* [What is needed]: Report every line of the records beneath this task that holds the string "each".

Pixel coordinate grounding data
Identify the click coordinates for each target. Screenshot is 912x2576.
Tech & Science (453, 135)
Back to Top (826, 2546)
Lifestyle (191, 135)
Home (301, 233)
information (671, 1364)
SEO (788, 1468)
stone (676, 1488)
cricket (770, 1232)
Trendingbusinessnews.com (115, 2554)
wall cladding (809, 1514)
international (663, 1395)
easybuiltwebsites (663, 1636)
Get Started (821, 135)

--

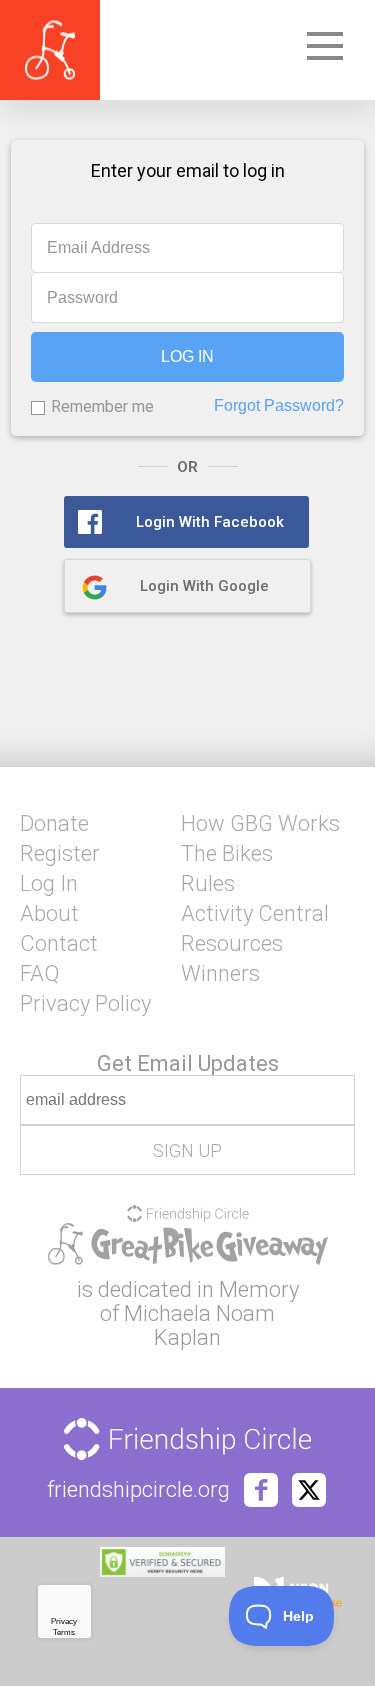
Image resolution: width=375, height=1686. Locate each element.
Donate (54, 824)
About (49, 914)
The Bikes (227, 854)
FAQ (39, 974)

* [Written answer]:
Identify the click coordinates for each target. Screenshot is 912x2576.
Image resolution: width=375, height=1686. Locate each element.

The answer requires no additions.